Exercise aim: Omitting all pictures, copy word for word the lines from the line containing "Task: Click the X icon in Désactiver" through the final line of the entries.

Data excerpts
◆ ◆ ◆ ◆ ◆
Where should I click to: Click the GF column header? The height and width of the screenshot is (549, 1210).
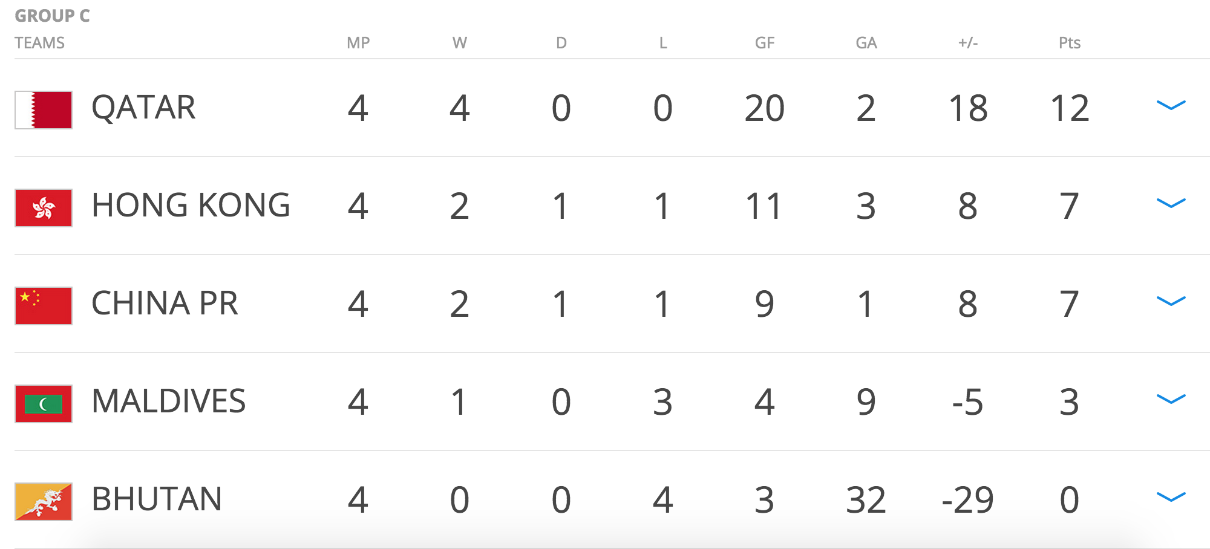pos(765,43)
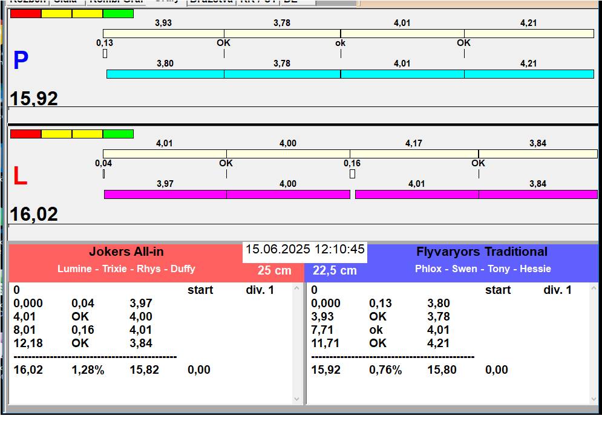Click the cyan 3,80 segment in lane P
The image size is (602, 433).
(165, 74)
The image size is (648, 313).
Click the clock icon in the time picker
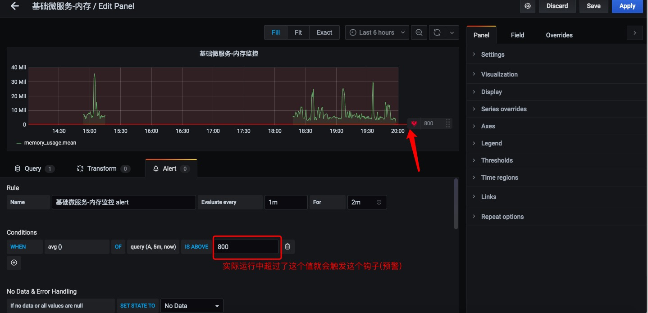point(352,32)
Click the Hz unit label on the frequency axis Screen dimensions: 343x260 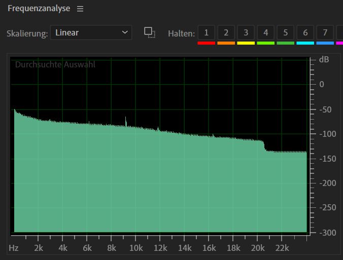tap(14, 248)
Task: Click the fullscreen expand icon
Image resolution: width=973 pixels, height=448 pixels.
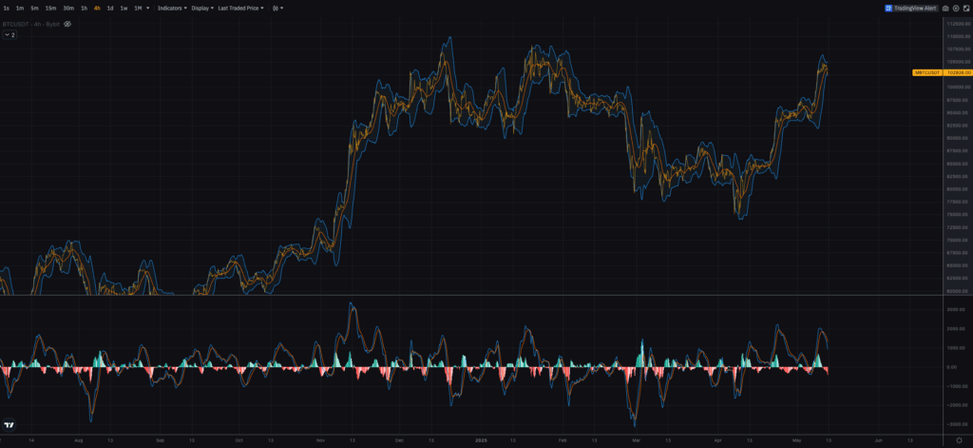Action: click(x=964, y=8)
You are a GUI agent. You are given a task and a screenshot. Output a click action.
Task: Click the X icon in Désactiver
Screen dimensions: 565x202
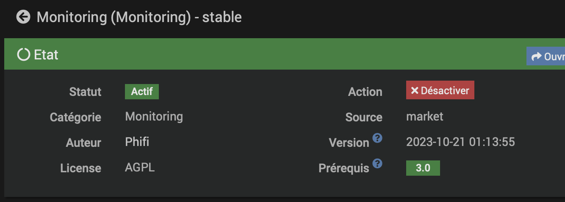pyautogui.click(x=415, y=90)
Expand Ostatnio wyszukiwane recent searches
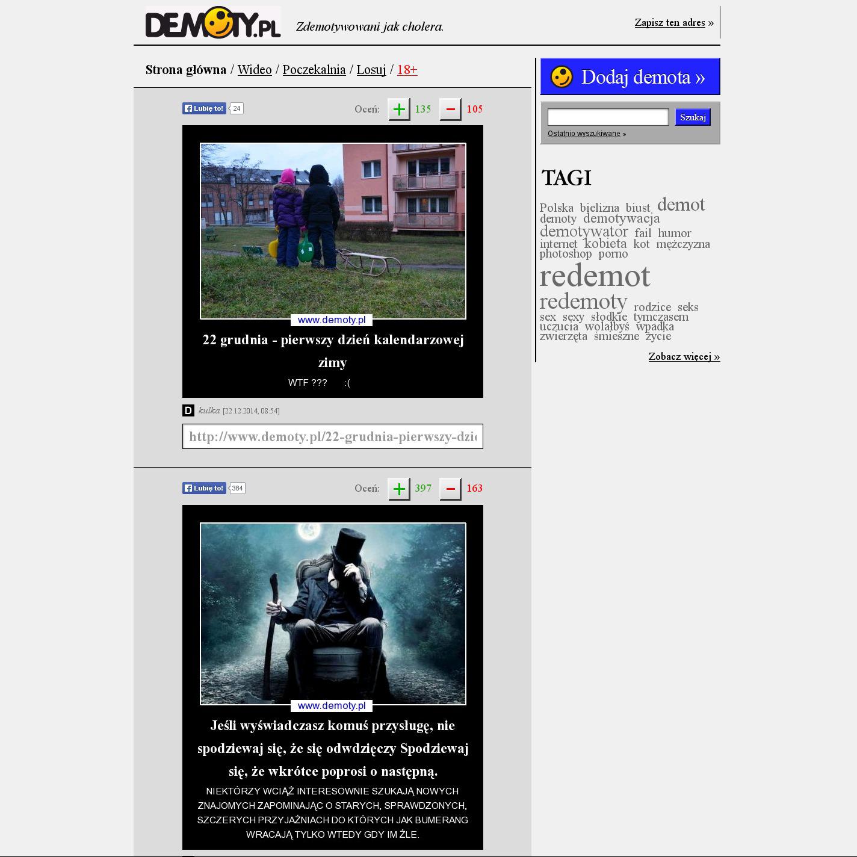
◆ ◆ ◆ ◆ ◆
Result:
Task: Click the X icon in Désactiver
Screen dimensions: 565x202
pyautogui.click(x=415, y=90)
Expand Ostatnio wyszukiwane recent searches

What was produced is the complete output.